* [Your task]:
Extract the stretch of rows from the first line through the line containing "Action: [x=101, y=347]", both ends included. Repeat those lines exactly and nothing more.

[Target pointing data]
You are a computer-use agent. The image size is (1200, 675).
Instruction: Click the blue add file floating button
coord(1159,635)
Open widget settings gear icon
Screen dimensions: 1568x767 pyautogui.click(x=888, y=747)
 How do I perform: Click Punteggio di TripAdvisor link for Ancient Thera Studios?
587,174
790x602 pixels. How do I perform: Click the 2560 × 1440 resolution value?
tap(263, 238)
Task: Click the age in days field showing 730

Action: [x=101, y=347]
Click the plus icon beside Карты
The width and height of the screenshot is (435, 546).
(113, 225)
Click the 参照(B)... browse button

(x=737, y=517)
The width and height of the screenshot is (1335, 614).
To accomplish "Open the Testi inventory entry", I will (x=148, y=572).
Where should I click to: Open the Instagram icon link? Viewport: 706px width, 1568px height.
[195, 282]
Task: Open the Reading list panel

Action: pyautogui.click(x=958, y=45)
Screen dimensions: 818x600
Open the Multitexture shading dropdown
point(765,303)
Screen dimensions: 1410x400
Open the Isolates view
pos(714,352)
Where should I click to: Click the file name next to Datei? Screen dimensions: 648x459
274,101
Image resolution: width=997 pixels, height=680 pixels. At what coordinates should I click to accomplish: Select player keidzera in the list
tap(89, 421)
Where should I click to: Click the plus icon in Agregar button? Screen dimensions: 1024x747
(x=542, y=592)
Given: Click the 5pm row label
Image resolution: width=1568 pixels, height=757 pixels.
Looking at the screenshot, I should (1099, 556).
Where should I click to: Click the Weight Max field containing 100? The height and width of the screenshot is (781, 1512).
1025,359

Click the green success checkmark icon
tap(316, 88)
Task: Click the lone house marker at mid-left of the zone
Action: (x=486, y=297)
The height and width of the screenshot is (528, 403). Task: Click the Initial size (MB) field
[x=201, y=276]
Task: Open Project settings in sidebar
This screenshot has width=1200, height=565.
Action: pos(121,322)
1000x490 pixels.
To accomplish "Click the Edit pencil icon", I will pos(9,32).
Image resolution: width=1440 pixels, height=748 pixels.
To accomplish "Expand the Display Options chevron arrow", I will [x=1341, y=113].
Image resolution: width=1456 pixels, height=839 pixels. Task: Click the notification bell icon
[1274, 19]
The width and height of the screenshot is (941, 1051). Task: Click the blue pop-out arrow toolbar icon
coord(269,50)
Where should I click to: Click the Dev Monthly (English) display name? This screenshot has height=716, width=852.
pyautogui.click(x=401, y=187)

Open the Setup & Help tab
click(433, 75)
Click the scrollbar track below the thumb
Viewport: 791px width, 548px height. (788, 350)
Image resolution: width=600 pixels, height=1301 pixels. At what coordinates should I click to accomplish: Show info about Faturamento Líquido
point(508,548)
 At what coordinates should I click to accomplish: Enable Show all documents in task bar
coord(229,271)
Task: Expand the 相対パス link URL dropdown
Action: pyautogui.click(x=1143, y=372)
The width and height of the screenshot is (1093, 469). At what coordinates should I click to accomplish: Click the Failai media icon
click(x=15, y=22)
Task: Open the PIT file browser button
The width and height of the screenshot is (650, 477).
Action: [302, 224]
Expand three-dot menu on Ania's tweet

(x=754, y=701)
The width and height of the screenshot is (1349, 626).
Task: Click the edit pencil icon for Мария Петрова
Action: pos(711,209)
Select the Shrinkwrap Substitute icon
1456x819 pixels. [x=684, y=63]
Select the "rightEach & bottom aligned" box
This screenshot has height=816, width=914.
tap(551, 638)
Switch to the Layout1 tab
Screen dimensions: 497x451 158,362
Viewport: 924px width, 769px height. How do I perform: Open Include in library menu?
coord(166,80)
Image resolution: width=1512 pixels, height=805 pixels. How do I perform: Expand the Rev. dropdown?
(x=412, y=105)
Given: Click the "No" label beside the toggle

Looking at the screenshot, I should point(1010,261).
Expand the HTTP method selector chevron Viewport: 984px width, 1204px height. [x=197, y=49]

* [Response to the exercise]:
You are a computer-use agent. The image size is (1200, 675).
Instruction: Click the blue add file floating button
coord(1159,635)
Open widget settings gear icon
Screen dimensions: 1568x767 pyautogui.click(x=888, y=747)
 How do I perform: Click Punteggio di TripAdvisor link for Ancient Thera Studios?
587,174
790x602 pixels. How do I perform: Click the 2560 × 1440 resolution value?
tap(263, 238)
Task: Click the age in days field showing 730

Action: [x=101, y=347]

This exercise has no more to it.